„Nichts so Natur als Shakespeares Menschen!“ – Johann Wolfgang v. Goethe

Philipp Stölzls Film über den jungen Johann Goethe, bevor er zu unserem Dichterfürst avancierte, wurde bereits vorab als das deutsche Pendant zu Shakespeare in Love gehandelt. Nicht zu unrecht, auch wenn Goethe! sicherlich nicht annähernd die Kassen- und Oscarerfolge wird feiern können. Dazu ist er dann doch zu abgekupfert und unoriginell. Wie hieß es doch ganz am Ende aus dem Munde seiner Freunde: „Da erzählt er einfach die banalste Geschichte der Welt…“ Was nicht nur für Goethes Bestseller Die Leiden des jungen Werthers gilt, um dessen Entstehung sich die Handlung des Streifens ziemlich frei spinnt, sondern auch für den gesamten Film. Angesichts der durchaus guten schauspielerischen Gesamtleistung wünschte ich mir oft genug, man hätte irgendeine andere Facette des umtriebigen Universalgenies (!) gezeigt, aber es musste ja Goethe in Love sein. Und wo wir gerade bei Shakespeare waren, oder unbedingt sein wollten, zeigt Goethe! konsequenterweise gerade jene Schaffensphase des gestrandeten Jurastudenten, in welcher er tatsächlich am meisten vom englischen Dramatiker beeinflusst war, nämlich in der Entstehungsphase vom Götz von Berlichingen und vom Werther, während die Alteingesessenen auf Lessing und Co. schwörten. Wieso dann im Film gerade letzterer mit dem ungeliebten Shakespeare in einen Topf geworfen wird, ist ein wenig verwunderlich, zumal von Professoren einer juristischen Lehranstalt! Wirklich erfrischend wäre es gewesen, hätte man diese Shakespearsche Wiederentdeckung, bzw. die Entdeckung des autonomen Individuums durch die jungen Stürmer und Dränger als weltanschauliches Prinzip noch mehr handlungstechnisch verwoben, zumal die charmante Lotte Buff, der Jugendschwarm Goethes, bezeichnenderweise Fan von Lessings Emilia Galotti ist, des tugendhaftesten aller Opfer!

Was das übrige Schaffen Goethes betrifft, fallen im Film hier und da kleine Andeutungen.

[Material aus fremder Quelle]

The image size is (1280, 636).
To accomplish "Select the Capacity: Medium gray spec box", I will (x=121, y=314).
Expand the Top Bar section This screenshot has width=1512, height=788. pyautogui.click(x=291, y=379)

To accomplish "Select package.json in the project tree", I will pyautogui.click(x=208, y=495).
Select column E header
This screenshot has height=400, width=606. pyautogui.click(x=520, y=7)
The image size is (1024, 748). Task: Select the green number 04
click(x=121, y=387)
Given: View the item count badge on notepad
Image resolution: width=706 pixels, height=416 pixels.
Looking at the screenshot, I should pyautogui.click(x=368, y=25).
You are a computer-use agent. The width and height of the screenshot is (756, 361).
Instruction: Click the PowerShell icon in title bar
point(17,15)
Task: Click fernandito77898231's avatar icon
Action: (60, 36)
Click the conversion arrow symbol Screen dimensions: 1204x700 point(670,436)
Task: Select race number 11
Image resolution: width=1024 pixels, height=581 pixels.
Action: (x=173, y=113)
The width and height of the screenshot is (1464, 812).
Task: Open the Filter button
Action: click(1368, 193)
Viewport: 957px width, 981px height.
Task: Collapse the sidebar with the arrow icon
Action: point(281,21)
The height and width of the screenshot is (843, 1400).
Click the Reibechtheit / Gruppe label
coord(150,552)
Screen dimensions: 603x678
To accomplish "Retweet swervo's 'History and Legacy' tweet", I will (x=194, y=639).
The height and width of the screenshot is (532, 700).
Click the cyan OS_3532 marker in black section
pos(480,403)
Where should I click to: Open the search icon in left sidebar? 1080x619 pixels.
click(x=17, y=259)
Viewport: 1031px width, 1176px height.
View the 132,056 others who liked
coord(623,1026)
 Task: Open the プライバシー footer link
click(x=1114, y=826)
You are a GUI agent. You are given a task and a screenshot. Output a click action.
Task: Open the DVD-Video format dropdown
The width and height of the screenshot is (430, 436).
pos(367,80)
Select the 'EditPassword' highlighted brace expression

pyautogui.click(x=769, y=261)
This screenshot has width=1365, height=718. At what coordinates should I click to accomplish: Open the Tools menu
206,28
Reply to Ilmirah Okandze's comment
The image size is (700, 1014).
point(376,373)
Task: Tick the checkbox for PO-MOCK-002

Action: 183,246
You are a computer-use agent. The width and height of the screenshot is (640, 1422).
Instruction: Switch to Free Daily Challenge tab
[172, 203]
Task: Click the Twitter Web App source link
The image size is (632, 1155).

So ist die Rede u.a. von Komplementärfarben oder vom Theaterdirektor Goethe. Ebenso spricht Lotte über Dichtung und Wahrheit, um das erzählerische Prinzip des Films zu rechtfertigen. Was nicht unbedingt notwendig ist, denn wer kennt sich heute noch mit Goethe aus? Goethe! ist gepflegte Kino-Unterhaltung, gut gecastet und gespielt. Alexander Fehling und Miriam Stein sind beide bezaubernd auf ihre Art und auch die Ausstattung kann sich sehen lassen. Ein bisschen mehr Variantenreichtum in der weiblichen Garderobe hätte ich mir gewünscht. Da hatte man es mit Lottes zwei wechselnden Kleidern wohl ein wenig zu genau genommen mit der Authentizität, natürlich nur, um diese mit einem weißen Hochzeitskleid wieder zu torpedieren. Ansonsten ist Goethe! ein empfehlenswerter Kinospass, der wenig über Goethe und nichts neues über die Liebe erzählt.

 

3 Kommentare zu “„Nichts so Natur als Shakespeares Menschen!“ – Johann Wolfgang v. Goethe

  1. Pemberley sagt:

    Ups,da sollte noch „Im Forum “ stehen.

  2. Tinka sagt:

    Ja, ich mochte den Film, was vermutlich in dieser Kritik nicht eindeutig genug war. Grundsätzlich hätte ich mir aber mehr gewünscht, gerade im Hinblick auf die Literatur, bzw. die Einflüsse, unter denen der junge Goethe arbeitete. Was natürlich albern ist im Hinblick auf die Produktion. Nur wenn man schon Lessing und Shakespeare erwähnt, wäre es doch interessant gewesen, daraus mehr zu machen. Sowas darf man mir nicht einfach vor die Nase werfen und dann einfach versickern lassen…; ) Denn welcher Abiturient weiß schon, dass der große Shakespeare damals unter Dramatikern sowas wie der Antichrist war und erst die Stürmer und Dränger ihn hierzulande zu dem machten, was er heute ist.
    Ansonsten muss ich schon sagen, dass Alexander Fehling mein hauptsächliches Nochmal-Anguck-Argument ist. Die Story an sich hat mich nicht überzeugt.